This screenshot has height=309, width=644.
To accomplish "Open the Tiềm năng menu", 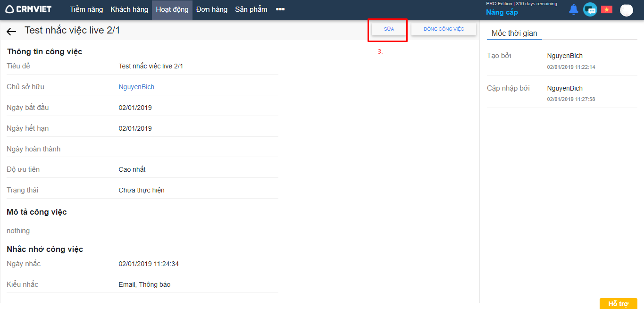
==
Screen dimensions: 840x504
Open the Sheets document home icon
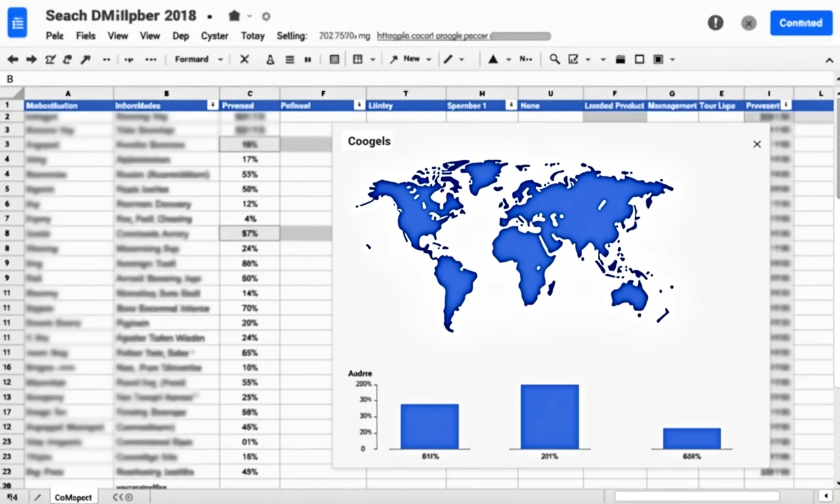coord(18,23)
...
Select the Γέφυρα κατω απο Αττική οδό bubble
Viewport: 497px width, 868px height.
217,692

_TASK DIRECTIONS_. Give again, exactly as written above, each line from the one that has "This screenshot has height=309, width=644." to the one that has "the Tiềm năng", both included; omit the pictures.

_REPLY_.
This screenshot has height=309, width=644.
To accomplish "Open the Tiềm năng menu", 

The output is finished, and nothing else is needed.